Il mercato del lavoro italiano rallenta e mostra crepe sempre più evidenti nei suoi equilibri strutturali. I dati diffusi dall’Istat relativi a marzo 2026 delineano un quadro fatto di luci e ombre: da un lato cala la disoccupazione, dall’altro si riduce l’occupazione e cresce l’area degli inattivi, segnale di una partecipazione al lavoro che si indebolisce.
Su base mensile, gli occupati scendono di 12mila unità rispetto a febbraio, mentre il confronto con marzo 2025 evidenzia una flessione più marcata, pari a 30mila posti in meno. Il tasso di occupazione resta fermo al 62,4% rispetto al mese precedente, ma arretra di 0,3 punti su base annua, confermando una dinamica non espansiva.

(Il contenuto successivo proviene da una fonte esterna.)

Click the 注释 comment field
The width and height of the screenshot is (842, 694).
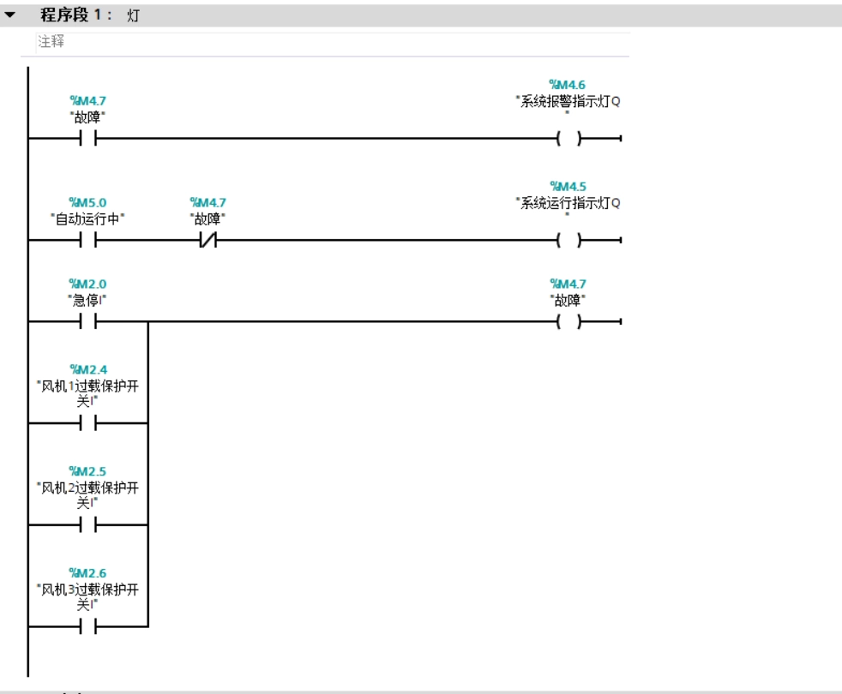333,42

Parallelamente, il tasso di disoccupazione si attesta al 5,2%, in lieve calo sia su base mensile (-0,1 punti) sia su base annua (-1,1 punti). Un dato che, isolato, potrebbe apparire positivo, ma che va letto insieme all’aumento dell’inattività: il tasso sale infatti al 34,1%, con un incremento di 0,1 punti rispetto a febbraio e di un punto pieno sull’anno. In altri termini, diminuiscono sia coloro che lavorano sia coloro che cercano attivamente un impiego, mentre cresce la platea di chi resta ai margini.

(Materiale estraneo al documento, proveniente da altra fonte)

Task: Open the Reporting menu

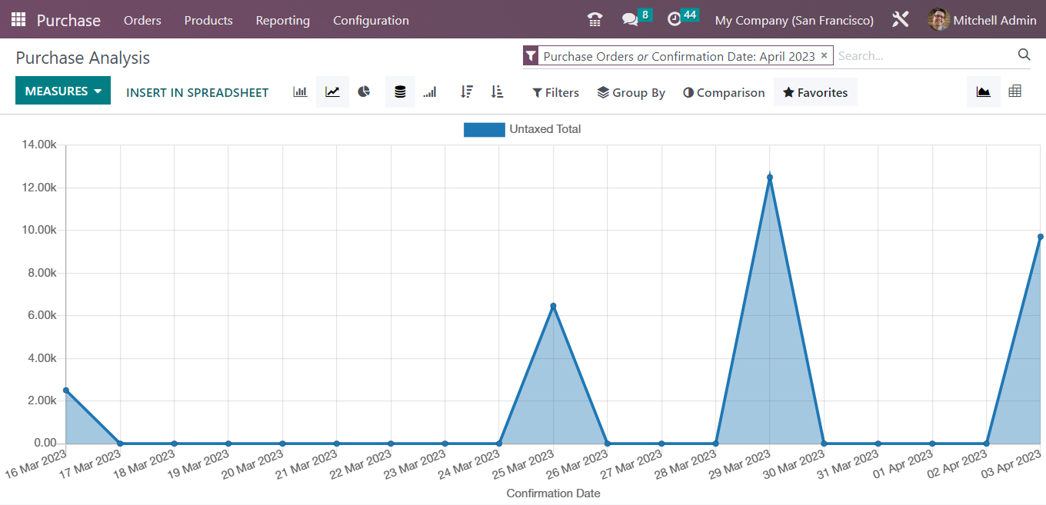Action: (283, 20)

Nel dettaglio delle tipologie contrattuali, la contrazione dell’occupazione colpisce soprattutto i lavoratori più esposti alla volatilità: i dipendenti a termine scendono a 2 milioni e 440mila (-2mila su base mensile), mentre gli autonomi calano a 5 milioni e 270mila (-14mila). Restano invece sostanzialmente stabili i dipendenti permanenti, che si attestano a 16 milioni e 414mila unità (+4mila).
Se si amplia lo sguardo all’ultimo anno, emerge una ricomposizione più profonda: la perdita complessiva di 30mila occupati è il risultato di un calo dei dipendenti, sia stabili (-14mila) sia a termine (-142mila), compensato solo in parte dall’aumento degli autonomi (+125mila). Una dinamica che suggerisce una trasformazione del lavoro verso forme più indipendenti, ma spesso anche più fragili.

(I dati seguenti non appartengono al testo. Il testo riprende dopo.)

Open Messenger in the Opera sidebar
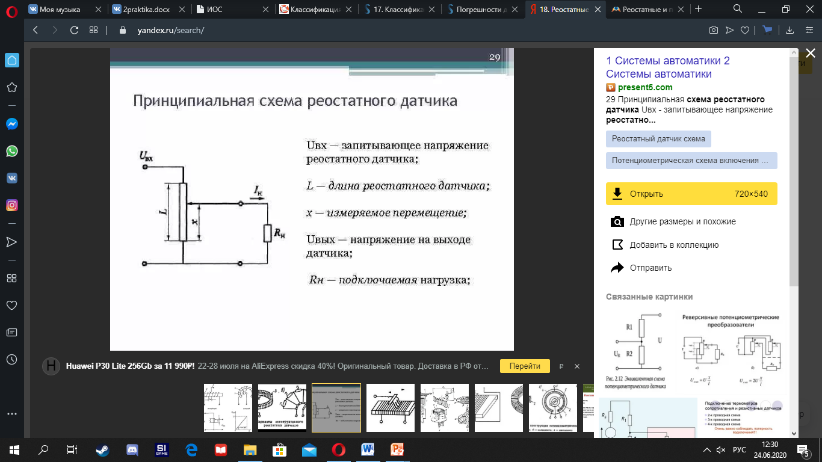The height and width of the screenshot is (462, 822). [11, 124]
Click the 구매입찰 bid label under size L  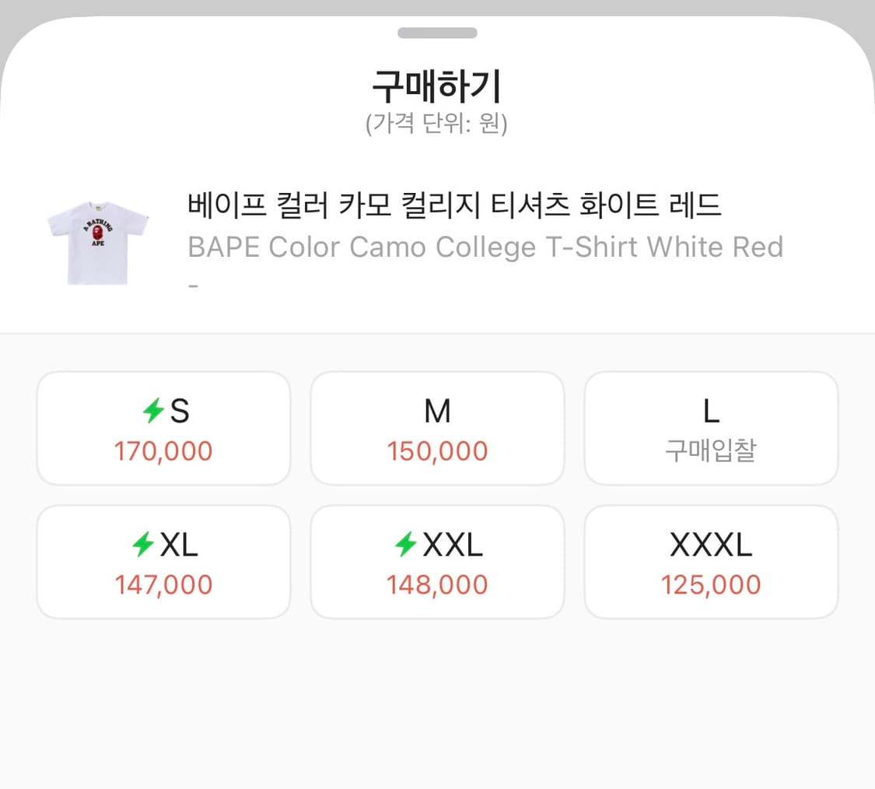[x=710, y=451]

Il numero dei disoccupati scende a 1 milione e 323mila, con una riduzione di 38mila unità rispetto a febbraio e di ben 304mila su base annua. Ma il dato più significativo riguarda gli inattivi: crescono di 46mila unità in un solo mese e di 351mila sull’anno, segnalando una progressiva uscita dal mercato del lavoro.
A rendere ancora più evidente il cambiamento in atto è la distribuzione per età. Si conferma infatti il trend di invecchiamento della forza lavoro: tra i giovani di 15-24 anni si registrano 141mila occupati in meno rispetto a un anno fa, mentre la fascia 25-34 anni resta sostanzialmente stabile (-1mila). Più marcata la flessione tra i 35 e i 49 anni, che perdono 246mila occupati.
In controtendenza gli over 50, che crescono di 358mila unità su base annua, consolidando il loro peso nel mercato del lavoro. Tuttavia, anche per questa fascia si osserva un lieve arretramento su base mensile (-13mila). Nello stesso arco temporale, aumentano gli occupati tra i 35 e i 49 anni (+23mila), mentre calano i più giovani (-34mila tra i 15-24 anni) e crescono i 25-34enni (+12mila).
Il quadro complessivo restituisce un mercato del lavoro meno dinamico, segnato da una riduzione della partecipazione e da un progressivo spostamento verso le fasce più mature della popolazione. Una fotografia che pone interrogativi non solo sulla quantità del lavoro, ma anche sulla sua qualità e sulla capacità del sistema di includere le nuove generazioni.